中でも、本発明に用いられるポリオレフィン共重合体が構成成分として不飽和カルボン酸単位を含有している場合は、カルボキシル基と反応する官能基を分子内に複数個有する架橋剤との反応性などに優れるため、カルボキシル基と反応する官能基を分子内に複数個有する架橋剤がより好ましい。また、これらの架橋剤を組み合わせて使用してもよい。架橋剤を、ポリオレフィン共重合体に添加することで、得られる樹脂層は、より優れた耐溶剤性などの性能を備えることが可能となる。
架橋剤の添加量は、架橋構造を十分に形成させる観点から、ポリオレフィン共重合体100質量部に対して架橋剤の固形分0.01〜300質量部の範囲が好ましく、0.1〜100質量部の範囲がより好ましく、0.2〜50質量部の範囲が特に好ましく、0.5〜30質量部の範囲がさらに好ましい。
さらに、必要に応じてレベリング剤、消泡剤、ワキ防止剤、顔料分散剤、紫外線吸収剤、触媒、光触媒、UV硬化剤、帯電防止剤等の各種薬剤、顔料あるいは染料、カーボンブラック、カーボンナノチューブなどを添加してもよい。また、必要であれば、発明の効果を損なわない範囲で、上記以外の有機もしくは無機の化合物をポリオレフィン共重合体に添加することも可能である。
上記のような他の樹脂、無機粒子、架橋剤、各種薬剤、顔料あるいは染料などの添加剤は単独で用いてもよいし、あるいは2種類以上、組み合わせて用いてもよい。またこれら添加剤を、ポリオレフィン共重合体に添加する方法は、ドライブレンドや溶融混合などの方法であっても良いし、ポリオレフィン共重合体を後述する水性分散体の形態としてから、該水性分散体中に添加混合する方法でもかまわない。
このようにして得られた、ポリオレフィン共重合体、またはポリオレフィン共重合体と必要に応じてその他の成分を含有してなる樹脂組成物を、ゴム基材上に積層して樹脂層を形成することで本発明の積層体とすることが可能である。
ゴム基材に樹脂層を積層する方法は、例えば、以下のような方法が挙げられる。
(a)あらかじめポリオレフィン共重合体をフィルムやシート状に加工した後に、ゴム基材と貼り合わせる方法
(b)ゴム基材上にポリオレフィン共重合体を押出す方法
(c)あらかじめポリオレフィン共重合体を別の基材に積層した後に、該積層体をゴム基材と貼り合わせる方法
(d)あらかじめポリオレフィン共重合体を水性分散体に加工した後に、ゴム基材に塗布する方法
これらの方法の中でも、ポリオレフィン共重合体を容易にゴム基材に積層することが可能であり、且つ樹脂層を薄く積層することが可能であることから、(d)の方法を採用することが好ましい。樹脂層を薄くすることで、樹脂層表面の滑り性をより向上させることができる。

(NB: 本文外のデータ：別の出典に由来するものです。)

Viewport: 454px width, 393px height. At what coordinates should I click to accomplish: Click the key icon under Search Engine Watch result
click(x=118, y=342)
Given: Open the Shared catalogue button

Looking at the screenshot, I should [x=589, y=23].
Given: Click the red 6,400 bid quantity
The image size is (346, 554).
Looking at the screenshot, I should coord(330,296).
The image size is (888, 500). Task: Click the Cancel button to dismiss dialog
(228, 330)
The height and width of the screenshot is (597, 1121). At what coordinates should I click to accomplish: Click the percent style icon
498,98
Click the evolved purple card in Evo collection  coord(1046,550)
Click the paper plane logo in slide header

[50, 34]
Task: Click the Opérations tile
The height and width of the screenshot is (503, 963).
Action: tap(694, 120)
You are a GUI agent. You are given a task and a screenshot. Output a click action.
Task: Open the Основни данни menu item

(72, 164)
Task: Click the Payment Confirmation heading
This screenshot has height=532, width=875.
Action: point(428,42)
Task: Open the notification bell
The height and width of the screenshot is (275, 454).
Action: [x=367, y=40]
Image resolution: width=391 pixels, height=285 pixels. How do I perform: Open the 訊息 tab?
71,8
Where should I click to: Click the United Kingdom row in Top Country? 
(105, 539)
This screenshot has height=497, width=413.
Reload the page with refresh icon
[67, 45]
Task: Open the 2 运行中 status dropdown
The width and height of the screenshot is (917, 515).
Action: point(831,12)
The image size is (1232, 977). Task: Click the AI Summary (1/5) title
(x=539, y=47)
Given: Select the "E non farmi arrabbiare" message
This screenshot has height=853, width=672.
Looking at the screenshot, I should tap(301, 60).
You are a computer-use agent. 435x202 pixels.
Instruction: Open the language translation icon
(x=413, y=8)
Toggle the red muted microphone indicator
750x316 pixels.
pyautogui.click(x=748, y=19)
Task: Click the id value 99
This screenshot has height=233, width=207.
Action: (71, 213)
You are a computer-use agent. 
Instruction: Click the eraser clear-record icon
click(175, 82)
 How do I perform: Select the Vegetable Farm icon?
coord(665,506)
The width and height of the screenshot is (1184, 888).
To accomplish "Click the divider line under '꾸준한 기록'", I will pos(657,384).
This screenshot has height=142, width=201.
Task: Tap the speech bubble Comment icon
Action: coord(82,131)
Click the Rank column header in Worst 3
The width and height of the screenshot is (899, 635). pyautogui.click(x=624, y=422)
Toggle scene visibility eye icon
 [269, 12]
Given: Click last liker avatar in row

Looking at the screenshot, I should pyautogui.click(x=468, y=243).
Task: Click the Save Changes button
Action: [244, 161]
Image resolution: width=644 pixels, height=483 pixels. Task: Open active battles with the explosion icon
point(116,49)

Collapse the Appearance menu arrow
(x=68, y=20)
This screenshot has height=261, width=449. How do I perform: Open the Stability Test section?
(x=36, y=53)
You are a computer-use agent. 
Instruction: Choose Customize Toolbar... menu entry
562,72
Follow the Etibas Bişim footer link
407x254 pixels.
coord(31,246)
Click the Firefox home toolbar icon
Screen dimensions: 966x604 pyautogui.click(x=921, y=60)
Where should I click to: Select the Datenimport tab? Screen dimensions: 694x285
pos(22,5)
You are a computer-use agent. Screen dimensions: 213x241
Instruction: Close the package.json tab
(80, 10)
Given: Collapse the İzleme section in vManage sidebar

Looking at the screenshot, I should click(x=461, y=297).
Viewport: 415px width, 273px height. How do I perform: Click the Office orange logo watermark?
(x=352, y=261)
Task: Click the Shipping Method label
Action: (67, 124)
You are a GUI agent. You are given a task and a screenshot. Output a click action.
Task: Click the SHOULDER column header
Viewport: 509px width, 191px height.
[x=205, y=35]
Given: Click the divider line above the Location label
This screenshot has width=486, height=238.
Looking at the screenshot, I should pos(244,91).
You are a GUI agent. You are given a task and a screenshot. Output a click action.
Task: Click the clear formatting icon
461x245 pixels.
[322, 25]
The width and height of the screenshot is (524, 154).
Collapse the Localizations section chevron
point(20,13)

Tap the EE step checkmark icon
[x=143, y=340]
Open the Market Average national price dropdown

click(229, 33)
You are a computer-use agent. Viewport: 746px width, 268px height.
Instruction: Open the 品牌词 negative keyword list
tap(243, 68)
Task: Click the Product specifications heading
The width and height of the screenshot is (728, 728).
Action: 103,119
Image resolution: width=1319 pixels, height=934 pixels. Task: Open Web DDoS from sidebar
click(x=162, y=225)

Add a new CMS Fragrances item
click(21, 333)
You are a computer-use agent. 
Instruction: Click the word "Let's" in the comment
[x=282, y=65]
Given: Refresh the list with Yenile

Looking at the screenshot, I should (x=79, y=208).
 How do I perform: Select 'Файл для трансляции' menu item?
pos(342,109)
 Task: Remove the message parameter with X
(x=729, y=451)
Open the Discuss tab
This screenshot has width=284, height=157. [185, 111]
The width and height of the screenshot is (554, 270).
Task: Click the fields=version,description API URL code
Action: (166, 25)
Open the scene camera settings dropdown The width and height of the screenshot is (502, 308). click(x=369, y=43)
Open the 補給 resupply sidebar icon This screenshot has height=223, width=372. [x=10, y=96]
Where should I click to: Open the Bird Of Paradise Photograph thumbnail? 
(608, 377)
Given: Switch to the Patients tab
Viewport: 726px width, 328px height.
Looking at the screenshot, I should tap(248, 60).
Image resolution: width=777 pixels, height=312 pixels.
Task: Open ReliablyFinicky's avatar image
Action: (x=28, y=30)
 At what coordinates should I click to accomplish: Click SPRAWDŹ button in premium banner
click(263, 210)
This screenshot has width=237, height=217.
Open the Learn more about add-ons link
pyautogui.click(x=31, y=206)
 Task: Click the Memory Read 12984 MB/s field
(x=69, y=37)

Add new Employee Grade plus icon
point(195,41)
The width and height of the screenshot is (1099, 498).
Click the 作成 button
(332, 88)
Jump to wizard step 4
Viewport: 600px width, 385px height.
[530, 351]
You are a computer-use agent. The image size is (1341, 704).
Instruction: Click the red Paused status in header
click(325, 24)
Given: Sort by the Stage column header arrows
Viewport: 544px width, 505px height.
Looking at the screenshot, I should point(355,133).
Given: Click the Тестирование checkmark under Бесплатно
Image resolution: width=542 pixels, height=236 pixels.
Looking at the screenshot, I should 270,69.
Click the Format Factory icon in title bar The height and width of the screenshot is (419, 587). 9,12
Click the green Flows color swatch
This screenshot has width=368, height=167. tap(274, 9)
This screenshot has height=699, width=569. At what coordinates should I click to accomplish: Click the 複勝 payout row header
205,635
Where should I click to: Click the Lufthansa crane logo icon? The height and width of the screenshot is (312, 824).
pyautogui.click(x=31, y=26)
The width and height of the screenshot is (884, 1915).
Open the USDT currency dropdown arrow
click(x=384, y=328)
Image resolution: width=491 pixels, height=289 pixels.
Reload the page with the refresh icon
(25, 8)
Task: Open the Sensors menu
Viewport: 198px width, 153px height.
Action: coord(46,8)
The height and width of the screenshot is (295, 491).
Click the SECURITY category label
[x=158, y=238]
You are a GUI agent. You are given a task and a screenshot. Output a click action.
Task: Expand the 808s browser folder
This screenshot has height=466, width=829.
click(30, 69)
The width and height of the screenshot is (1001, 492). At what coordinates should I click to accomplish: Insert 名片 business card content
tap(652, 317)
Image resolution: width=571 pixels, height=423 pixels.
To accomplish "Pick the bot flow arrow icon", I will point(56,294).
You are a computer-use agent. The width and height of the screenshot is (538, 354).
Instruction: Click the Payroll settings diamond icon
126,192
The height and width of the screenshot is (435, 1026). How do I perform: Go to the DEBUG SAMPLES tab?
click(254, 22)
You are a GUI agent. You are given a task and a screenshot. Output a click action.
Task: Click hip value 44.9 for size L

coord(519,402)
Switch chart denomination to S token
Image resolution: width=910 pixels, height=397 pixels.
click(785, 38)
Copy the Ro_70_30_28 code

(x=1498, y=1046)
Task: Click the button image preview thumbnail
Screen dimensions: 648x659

本発明に使用されるポリオレフィン共重合体は、ゴム基材との優れた密着性を有する。さらに、該ポリオレフィン共重合体を含有する樹脂層がゴム基材に積層された積層体は、ポリオレフィン樹脂基材などの様々な種類の基材との接着性に優れる。これら密着性や接着性の向上効果は、樹脂層の厚みが薄膜であっても十分な効果を得ることが可能である。
<水性分散体>
次に、ポリオレフィン共重合体の水性分散体について説明する。本発明に用いられる水性分散体は、ポリオレフィン共重合体(A)が水性媒体中に分散した水性分散体(M)と、ポリオレフィン共重合体(B)が水性媒体中に分散した水性分散体(N)である。
なお、本発明における水性媒体とは、水、又は水と有機溶媒との混合液をいう。本発明においては、水性媒体を用いて分散体を得ているため、環境への影響、作業者や作業環境への安全性を向上させることができる。
まず、本発明に用いられる水性分散体(M)について説明する。
水性分散体(M)は、酸を含有することが好ましいものである。水性分散体(M)が含有するポリオレフィン共重合体(A)は、前記式(I)で表される置換基の一部または全てが、酸で中和されていることが好ましい。置換基が酸で中和されることによってポリオレフィン共重合体にアミノカチオンが生成し、アミノカチオン間の電気反発力によってポリオレフィン共重合体が微粒子化され、かつ微粒子間の凝集が解れる。その結果、水性分散体に安定性が付与され、酸性域で安定な水性分散体とすることができる。
つまり、ポリオレフィン共重合体(A)中の不飽和カルボン酸無水物由来のN−置換イミド単位のN−置換基が、前記式(I´)で表される置換基となることで、ポリオレフィン共重合体(A)を、水性分散体(M)中に分散させることができる。
前記式(I´)で表される置換基としては、N,N−ジメチルアミノエチル基、N,N−ジメチルアミノプロピル基、N,N−ジメチルアミノブチル基、N,N−ジエチルアミノエチル基、N,N−ジエチルアミノプロピル基、N,N−ジエチルアミノブチル基などが中和されたものが挙げられる。中でも、ゴム基材との密着性や滑り性、耐溶剤性の観点から、N,N−ジメチルアミノプロピル基が中和されたものが好ましい。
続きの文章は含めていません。